Tuesday, January 5, 2016

Accountability and Advocacy: A Dependent Duo

This fall, I was interviewed by a school counseling graduate student. He asked me what shift I saw as most likely to occur over the course of the next five to ten years in school counseling. I replied, without hesitation, “accountability and advocacy.”

As school counselors, we do a great job of sharing what we are doing with each other, yet we fail to share that same information with key stakeholders. I often hear from counselors that they do not want to appear to be bragging (Nice Counselor Syndrome) or more often, that they don’t know what data to share. As in all other professions, knowing what data to present and then letting the data do the talking takes some analysis and effort, but it is manageable and will prove to be a powerful agent in the arenas of accountability and advocacy.

This year, our district (Ames Community Schools) revamped our school counseling curriculum when we formally adopted the ASCA Mindsets and Behaviors for Student Success. With this shift came a groundbreaking opportunity for us to promote through instruction and embed the use of grit and a growth mindset within our building culture. Introduced last year briefly, I was able to educate PLCs about the research behind and advocate for the potential of increasing motivation and productivity through teaching the use a growth mindset, using both Carol Dweck and John Hattie’s work. From there, I partnered with our instructional coach and a few of the PLCs to assess and analyze students’ attitudes, skills and knowledge about their own mindsets. We were able to refine our instruction to meet those needs and enrich understanding. (All grade levels were assessed.) Formative data was gathered at the end of lessons to ensure that before deepening the instruction, students were understanding the content. Lessons were tailored to meet the needs of students and drive them forward in their thinking. Small groups were held to support students who needed additional instruction. We became so invested in our purpose that we developed what we termed Mindset Metacognition, a concept and skill challenging students to think about their thinking to change from a fixed mindset to a growth mindset. Teachers emailed me often, sharing evidence how students were thinking about their mindsets, as well as challenging themselves and others to change from fixed to growth. I contacted our Director of School, Community and Media Relations, who is a graphics guru, and she created a visually appealing, educational infographic for families. The infographic included suggestions and questions they could ask, encouraging a shift in the language used about goal setting, achievement and motivation. Now, our community and building have come together while using a common language to promote grit and a growth mindset. This past week, I analyzed the most recent data collected (through post-assessments and artifacts produced) and the results were quite impressive.

What do I do with it? What do I share? I have so much data; it’s almost overwhelming. If you collect data, have you had these thoughts before? I assure you that I have them often, but what has changed is now I get very excited about the possibility of ALL I can do with the data. Coincidentally, my building had a SINA review meeting this week. Key stakeholders of our district were to be present, including our District Superintendent, Associate Superintendent, Director of Student Services, Director of Special Education, Data and Assessment Coordinator, and school board members. Staff were also invited to attend the meeting. My building administrator asked me to share about our work on grit and growth mindset development, including the goal setting process that we implemented last year for Iowa Assessments. (Our test results improved!) I agreed, and then went data hunting. What do I want to share? My results report was almost complete, but I knew that I had a unique opportunity to advocate with process, perception and results data holistically. I modified the results report and reached out to teachers, and recognized the difficulty to connect school-wide counseling curriculum to individual student’s grades, so I had planned to use Iowa Assessments for gathering results data. Those assessments aren’t until February and the results won’t arrive until spring, so that is to be determined. Perception data (pre-/post-tests, artifacts, etc.) is helpful to share, but this group would be looking for direct ties to student learning and achievement.

STORED RECORDS —
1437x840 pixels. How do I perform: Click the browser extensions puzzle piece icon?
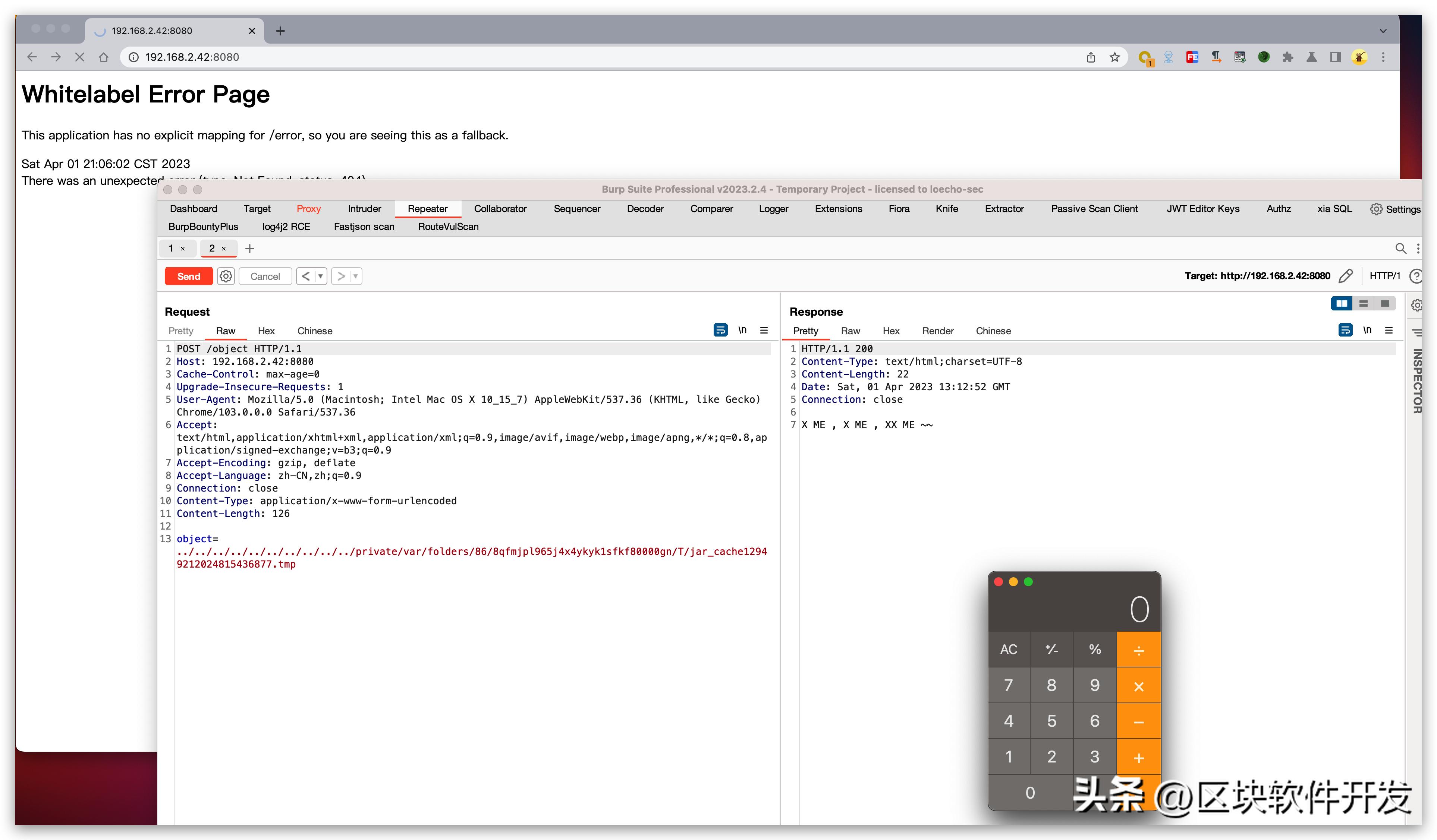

* * *

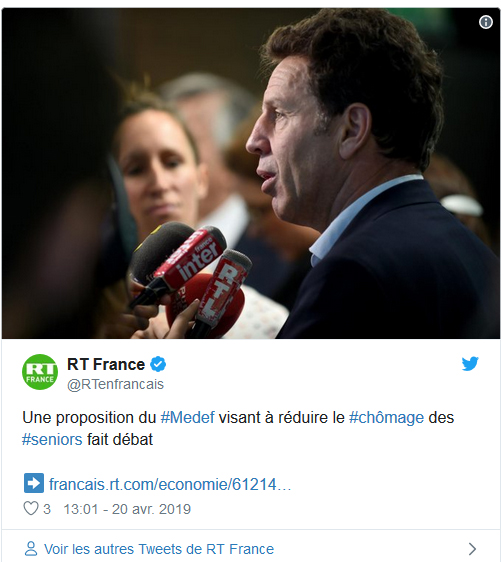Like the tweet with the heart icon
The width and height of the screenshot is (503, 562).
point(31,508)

WRITTEN REQUEST —
Carry on the blog post about accountability and advocacy in school counseling from the point where it stops.

ANSWER BELOW —
Now, before continuing, here are a few thoughts on a related topic: our accountability system. As we move from No Child Left Behind (NCLB) to Every Student Succeeds Act (ESSA), I think we can all agree that a progressive accountability system would and should align state accountability to student-centered learning to provide achievement for all students. NCLB measured student proficiency using one single assessment- one snapshot in time. This does not work in terms of student-centered learning or growth. Using multiple measures throughout the year to support growth, drive instruction and guide decision making is essential for our students. For as much as NCLB attempted to focus on equity by breaking down total scores into subgroups, one assessment is not enough. Accountability systems should celebrate improvement, examine how the achievement gap is being closed, identify what individuals or subgroups of students need interventions, and provide resources for all of the above. ESSA will allow states to design accountability systems that do just that. For now, though, the accountability system is the Iowa Assessments so that is what we work with, knowing that restructuring will occur and with it will come more opportunities to examine student growth and, therefore, be accountable to student needs in real time.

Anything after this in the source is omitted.